Akinetic Mutism following Spontaneous Subarachnoid Hemorrhage: A Case Report.
- Author:
Seong Min YOON
1
;
Cheol Wan PARK
;
Young Il CHUN
;
Woo Kyung KIM
Author Information
1. Department of Neurosurgery, Gachon University of Medical & Science, Gil Medical Center, Incheon, Korea. cwpark@gilhospital.com
- Publication Type:Case Report
- Keywords:
Akinetic mutism;
Spontaneous subarachnoid hemorrhage
- MeSH:
Akinetic Mutism;
Anterior Cerebral Artery;
Brain;
Catheters;
Cerebellum;
Cerebral Angiography;
Extremities;
Eye;
Female;
Head;
Headache;
Heart Arrest;
Humans;
Hydrocephalus;
Infarction;
Intracranial Aneurysm;
Levodopa;
Magnetic Resonance Spectroscopy;
Mesencephalon;
Middle Aged;
Mutism;
Neurologic Manifestations;
Subarachnoid Hemorrhage
- From:Korean Journal of Cerebrovascular Surgery
2008;10(1):335-339
- CountryRepublic of Korea
- Language:English
-
Abstract:
Akinetic mutism (AM) is a rare complication of spontaneous subarachnoid hemorrhage (SAH). It is characterized by mutism and general hypokinesis in a patient superficially fully awake in that the eyes remain open and follow objects. Most common cause of AM in patients with SAH is secondary infarction in the distal anterior cerebral artery (DACA) territory. Sometimes post-SAH hydrocephalus has also been implicated in a delayed form of AM because of disruption of dopaminergic pathway. We report a case of 64-year-old woman who presented with sudden bursting headache without neurologic deficit.

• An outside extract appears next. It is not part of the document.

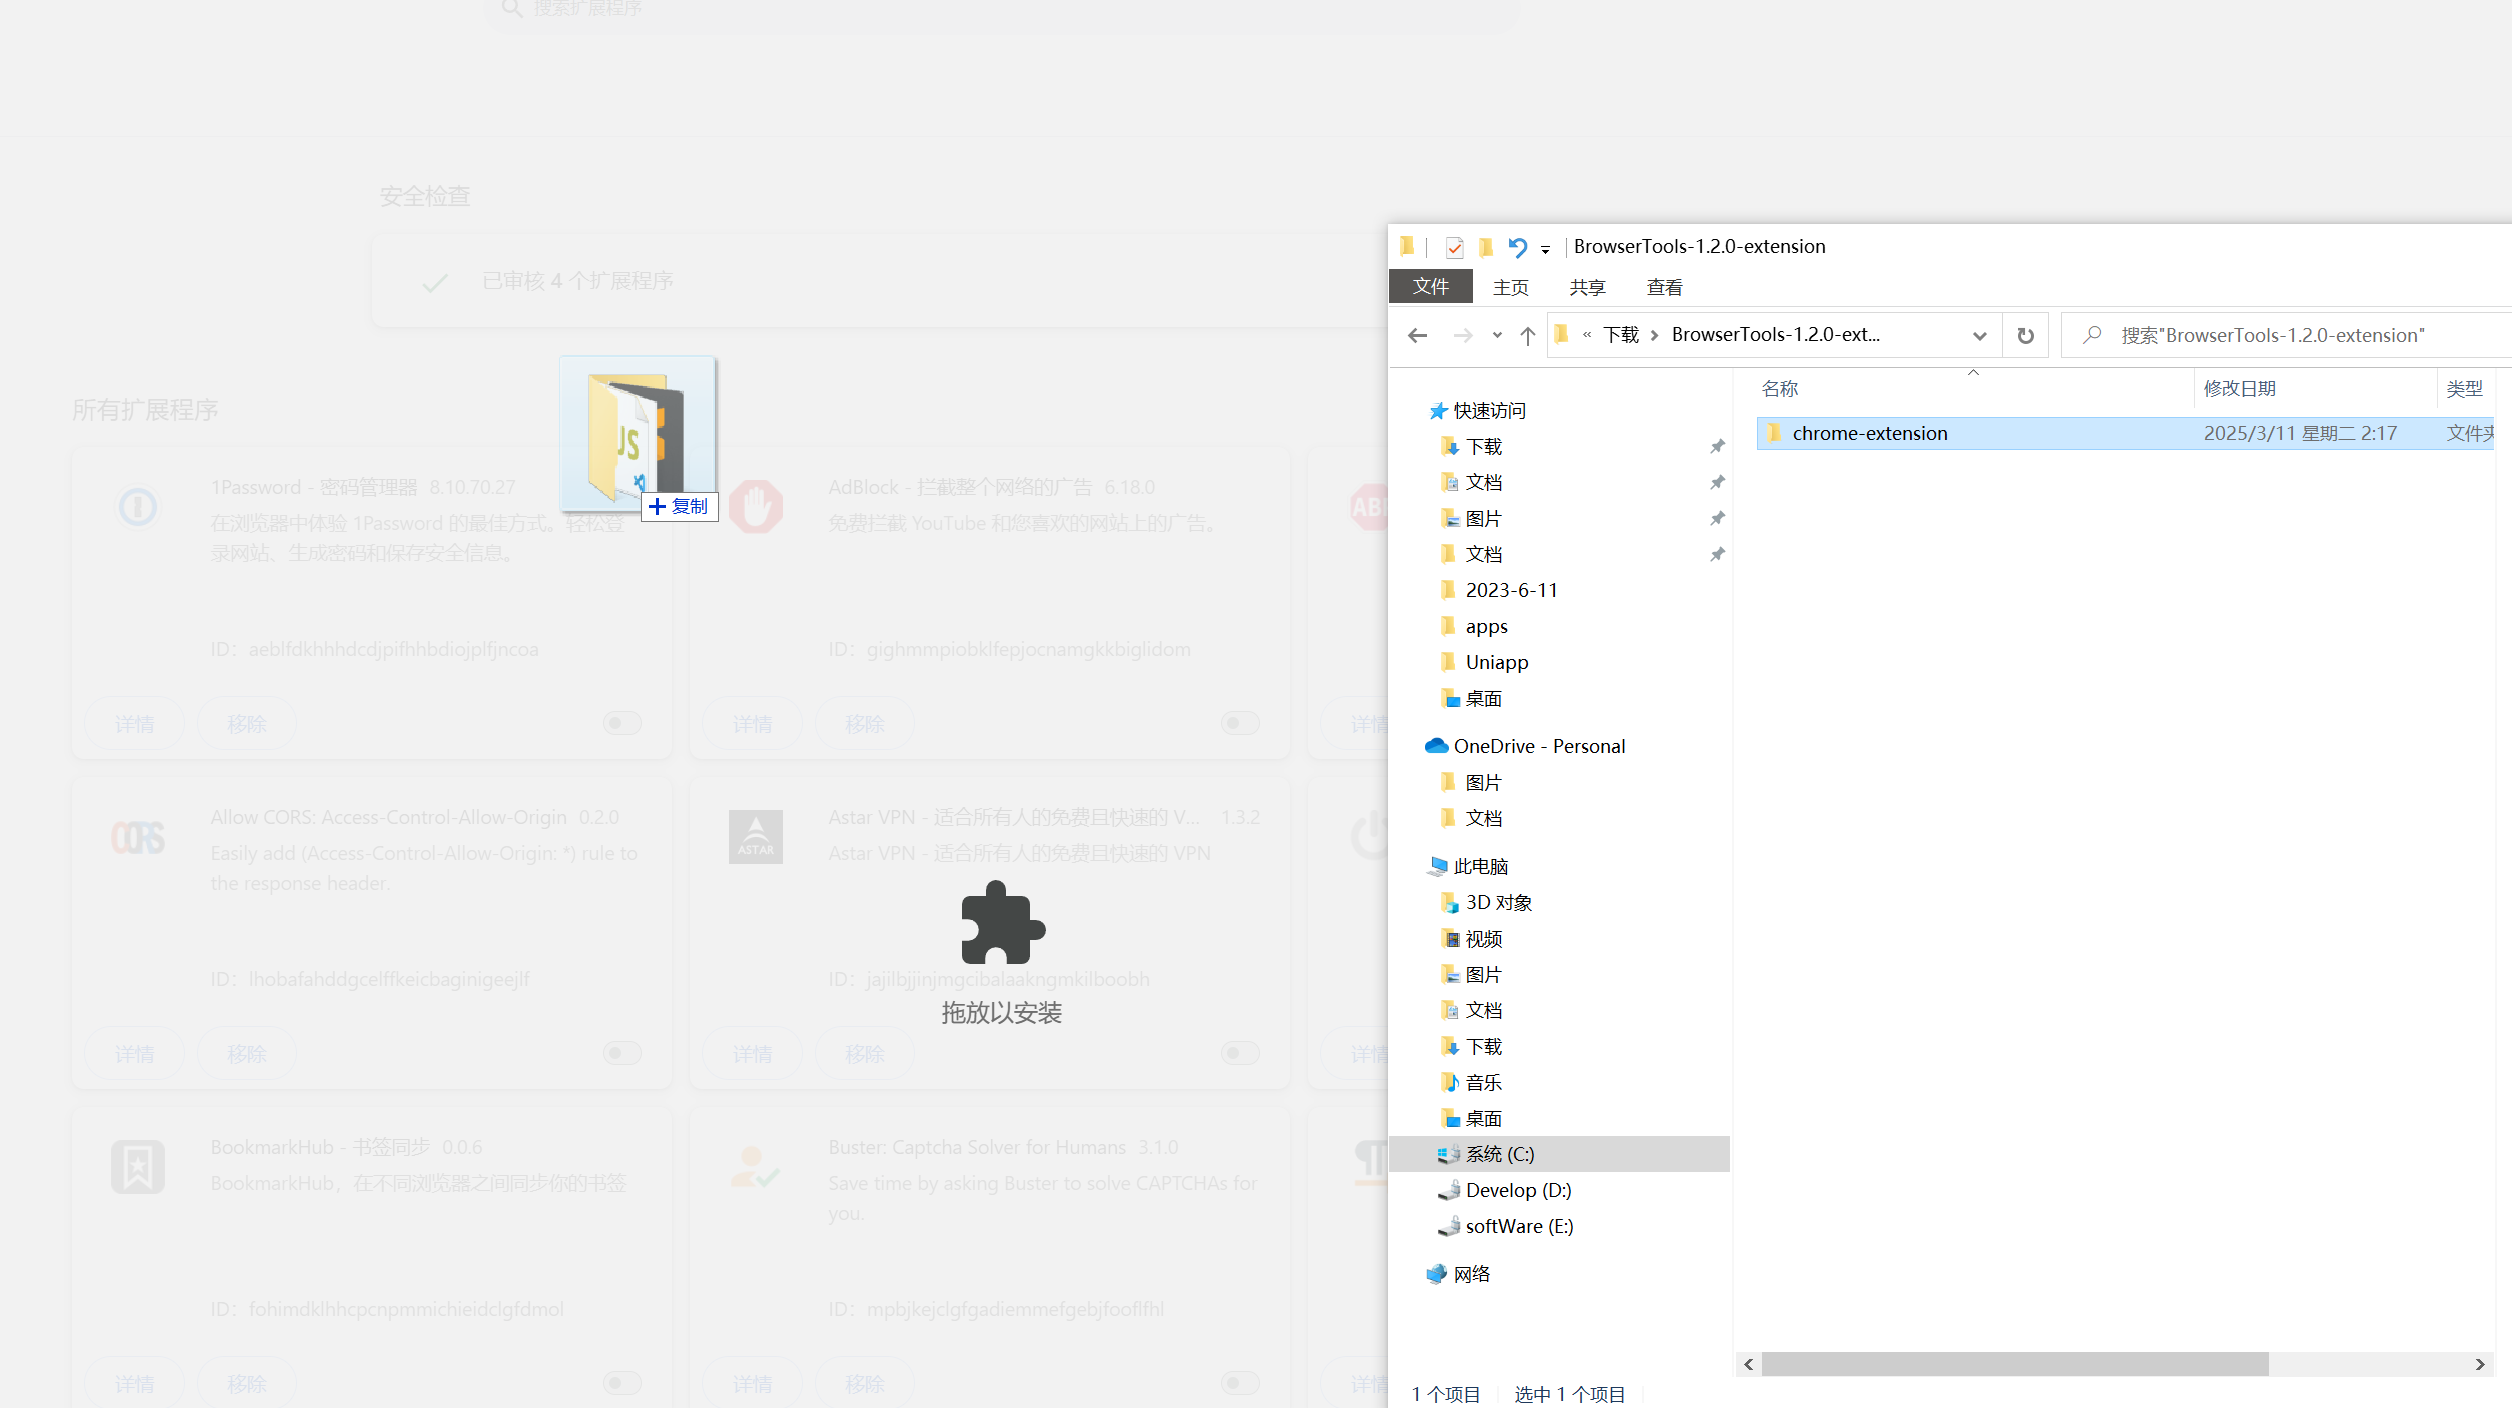The image size is (2512, 1408).
Task: Toggle the 1Password extension switch
Action: click(x=622, y=723)
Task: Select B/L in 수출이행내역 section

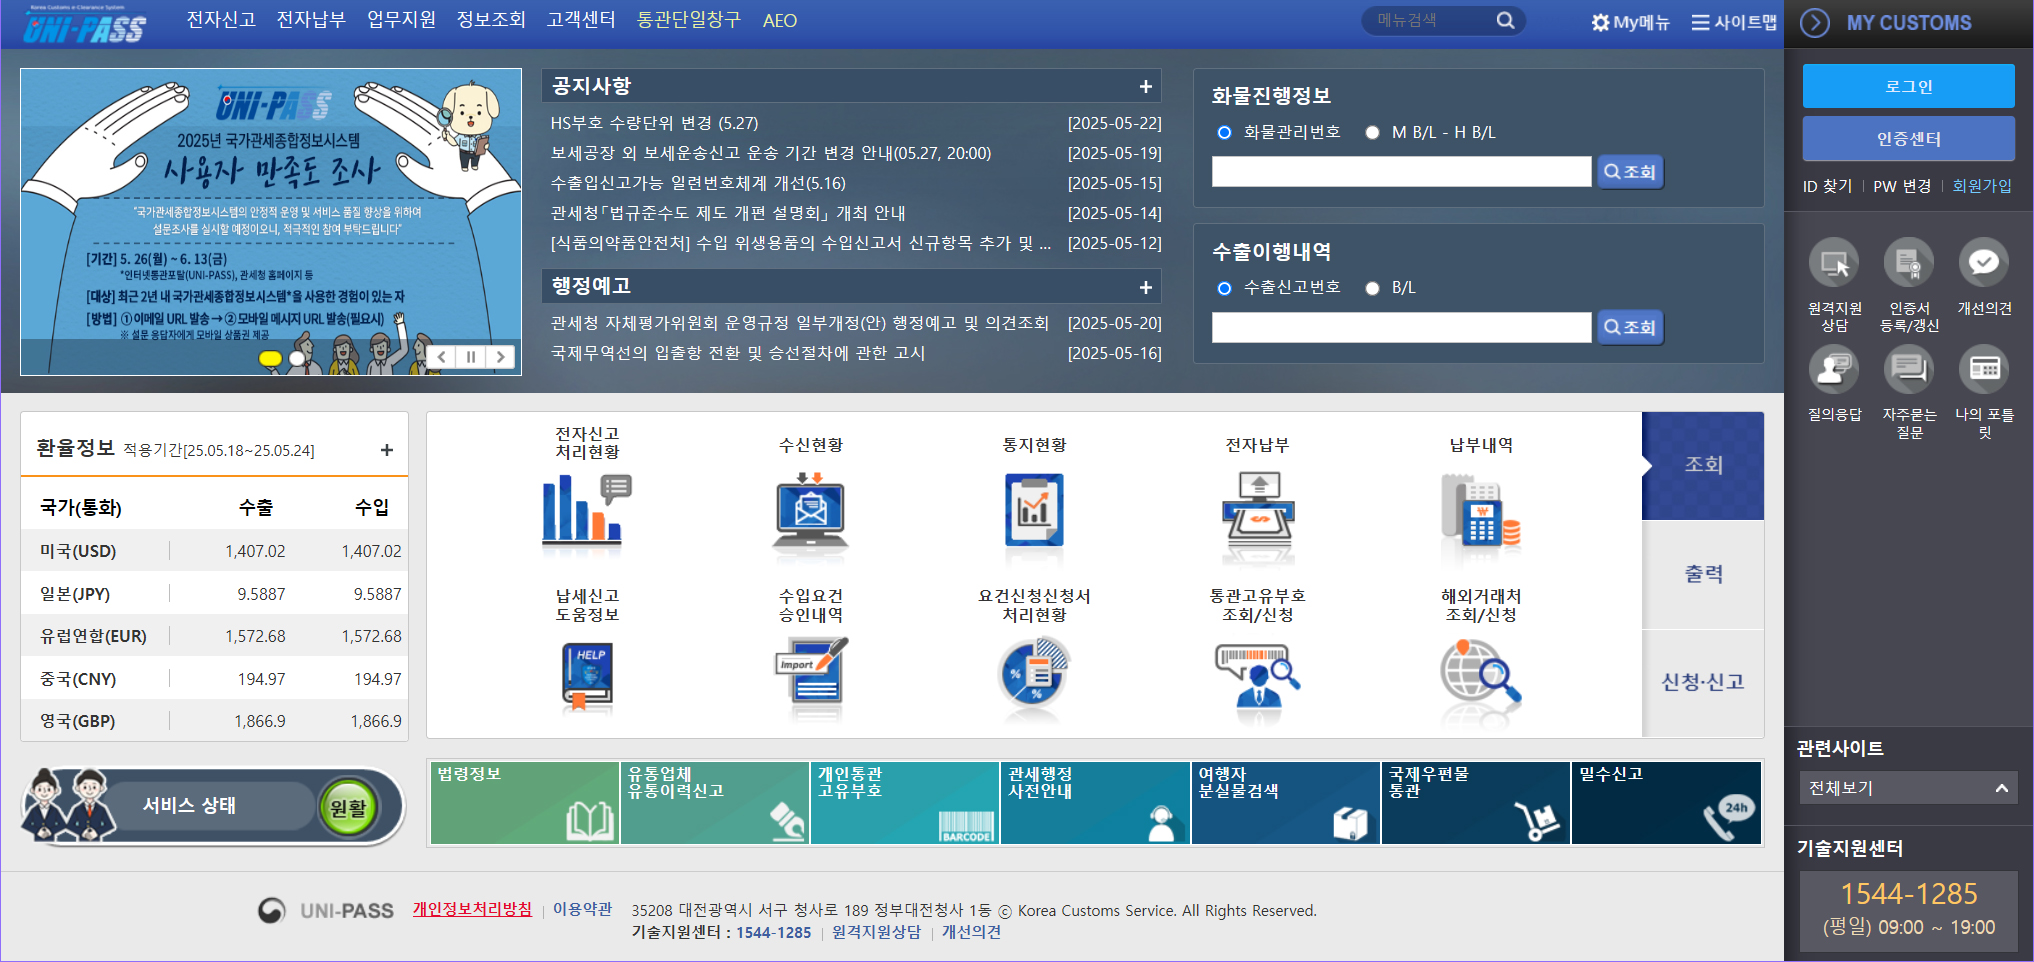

She was referred from the other hospital with a diagnosis of spontaneous SAH on head computed tomography (CT) which showed high density on sylvian, interhemispheric fissures and basal cistern. We performed computed tomographic cerebral angiography (CTA) and trans-femoral catheter cerebral angiography (TFCA), that revealed no definitive intracranial aneurysm, arterial dissection, or other vascular abnormality of the SAH. During admission period, she developed mutism and motor weakness of all limbs without spontaneous movement. We performed brain magnetic resonance (MR) image and RI cisternography. Also we prescribed levodopa. On the 33th hospital day, she had neurological recovery with drowsy mentality and grade 4 weakness of all limbs, but she was observed to suddenly develop general weakness and became cardiac arrest on the 55th hospital day. Efforts to resuscitate her failed, no more treatment could not be applied. In our case, we couldn't find infarction in the DACA terriority, midbrain or cerebellum except communicating hydrocephalus. This case may alert neurosurgeon to recognize the possibility of such rare complication after spontaneous SAH.